Copy the records that begin at the line containing "Tap the Mileage field label" and end after the line containing "[x=122, y=447]", swapping "highlighted" for "shaded" everywhere and changing nothing else. Omit the pictures.

### Stored records
· · ·

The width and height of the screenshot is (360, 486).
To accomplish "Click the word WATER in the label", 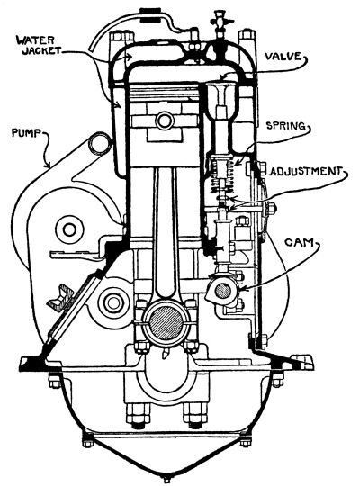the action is tap(36, 40).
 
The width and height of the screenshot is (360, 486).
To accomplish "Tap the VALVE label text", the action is tap(284, 57).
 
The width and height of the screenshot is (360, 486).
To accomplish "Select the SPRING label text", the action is tap(286, 126).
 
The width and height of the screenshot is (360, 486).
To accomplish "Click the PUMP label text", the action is tap(26, 133).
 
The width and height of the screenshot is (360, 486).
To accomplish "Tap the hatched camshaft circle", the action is tap(223, 291).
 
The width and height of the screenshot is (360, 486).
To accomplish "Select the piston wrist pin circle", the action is tap(164, 122).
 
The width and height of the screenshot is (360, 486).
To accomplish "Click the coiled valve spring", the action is tap(222, 176).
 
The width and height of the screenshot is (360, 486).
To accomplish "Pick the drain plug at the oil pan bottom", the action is tap(167, 479).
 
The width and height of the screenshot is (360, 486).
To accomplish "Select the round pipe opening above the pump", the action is tap(98, 142).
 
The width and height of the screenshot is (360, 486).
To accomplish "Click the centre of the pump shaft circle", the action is tap(68, 230).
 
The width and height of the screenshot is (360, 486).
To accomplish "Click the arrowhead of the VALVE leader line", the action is tap(222, 76).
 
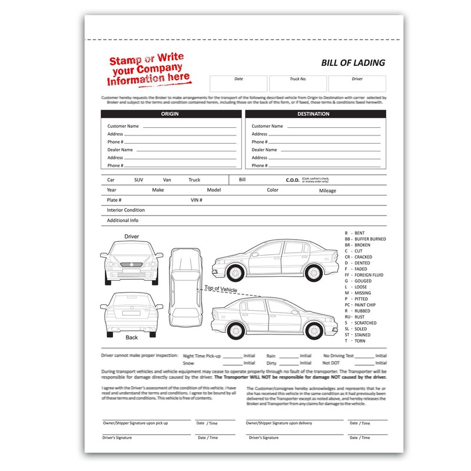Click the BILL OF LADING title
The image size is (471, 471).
click(353, 62)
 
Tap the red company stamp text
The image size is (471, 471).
click(149, 70)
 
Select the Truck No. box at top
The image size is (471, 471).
click(297, 83)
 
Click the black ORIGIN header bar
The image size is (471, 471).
click(170, 114)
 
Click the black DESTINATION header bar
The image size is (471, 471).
click(314, 114)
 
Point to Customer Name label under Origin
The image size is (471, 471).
click(123, 126)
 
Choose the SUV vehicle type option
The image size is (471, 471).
click(138, 180)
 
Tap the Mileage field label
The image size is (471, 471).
click(327, 191)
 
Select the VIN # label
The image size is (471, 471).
click(197, 200)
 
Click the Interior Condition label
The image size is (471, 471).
click(125, 210)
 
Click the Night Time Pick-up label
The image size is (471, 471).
click(202, 356)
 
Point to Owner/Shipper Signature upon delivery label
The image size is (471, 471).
click(278, 423)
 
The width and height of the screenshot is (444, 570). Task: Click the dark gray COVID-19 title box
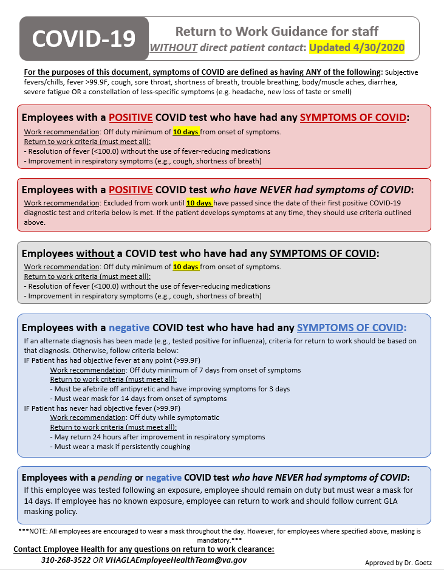[x=84, y=38]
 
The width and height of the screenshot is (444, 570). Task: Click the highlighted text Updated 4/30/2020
[x=357, y=47]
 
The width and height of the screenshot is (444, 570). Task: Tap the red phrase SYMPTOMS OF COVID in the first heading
[x=352, y=117]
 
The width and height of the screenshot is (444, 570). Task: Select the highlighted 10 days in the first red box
[x=186, y=131]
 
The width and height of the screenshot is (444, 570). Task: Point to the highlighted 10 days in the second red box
[x=199, y=202]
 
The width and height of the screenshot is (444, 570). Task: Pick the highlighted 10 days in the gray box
[x=186, y=266]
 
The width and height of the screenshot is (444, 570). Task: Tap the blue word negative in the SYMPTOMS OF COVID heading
[x=129, y=327]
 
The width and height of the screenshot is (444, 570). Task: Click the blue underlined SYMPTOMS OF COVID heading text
[x=352, y=327]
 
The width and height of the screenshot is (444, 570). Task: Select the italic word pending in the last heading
[x=115, y=478]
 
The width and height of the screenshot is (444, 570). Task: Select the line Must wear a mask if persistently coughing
[x=122, y=447]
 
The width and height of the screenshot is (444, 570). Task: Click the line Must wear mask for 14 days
[x=141, y=399]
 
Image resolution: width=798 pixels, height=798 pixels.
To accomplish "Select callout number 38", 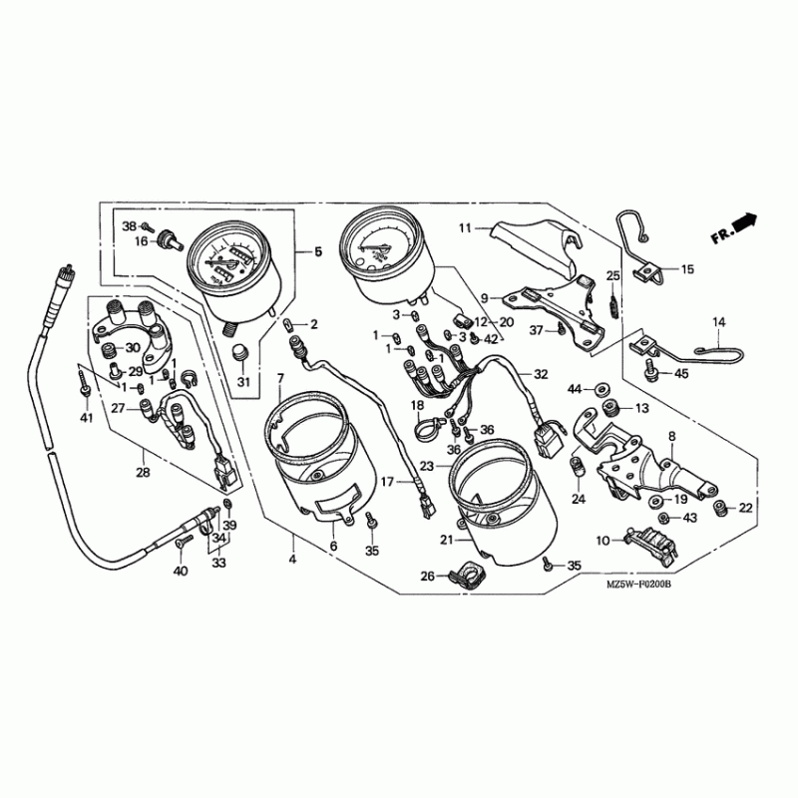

· · ·

### The completed task
Tap the Mileage field label
The image size is (471, 471).
click(327, 191)
 
Select the VIN # label
The image size is (471, 471).
click(197, 200)
 
Click the Interior Condition label
The image size is (471, 471).
click(125, 210)
 
Click the Night Time Pick-up label
The image size is (471, 471).
click(202, 356)
 
Point to Owner/Shipper Signature upon delivery label
The image size is (471, 471).
click(278, 423)
 
The width and height of the screenshot is (444, 570). Task: Click the dark gray COVID-19 title box
[x=84, y=38]
 
The width and height of the screenshot is (444, 570). Task: Click the shaded text Updated 4/30/2020
[x=357, y=47]
 
The width and height of the screenshot is (444, 570). Task: Tap the red phrase SYMPTOMS OF COVID in the first heading
[x=352, y=117]
 
The width and height of the screenshot is (444, 570). Task: Select the shaded 10 days in the first red box
[x=186, y=131]
 
The width and height of the screenshot is (444, 570). Task: Point to the shaded 10 days in the second red box
[x=199, y=202]
 
The width and height of the screenshot is (444, 570). Task: Pick the shaded 10 days in the gray box
[x=186, y=266]
 
The width and height of the screenshot is (444, 570). Task: Tap the blue word negative in the SYMPTOMS OF COVID heading
[x=129, y=327]
 
The width and height of the screenshot is (444, 570). Task: Click the blue underlined SYMPTOMS OF COVID heading text
[x=352, y=327]
 
The width and height of the screenshot is (444, 570). Task: Select the italic word pending in the last heading
[x=115, y=478]
 
The width and height of the screenshot is (444, 570). Task: Select the line Must wear a mask if persistently coughing
[x=122, y=447]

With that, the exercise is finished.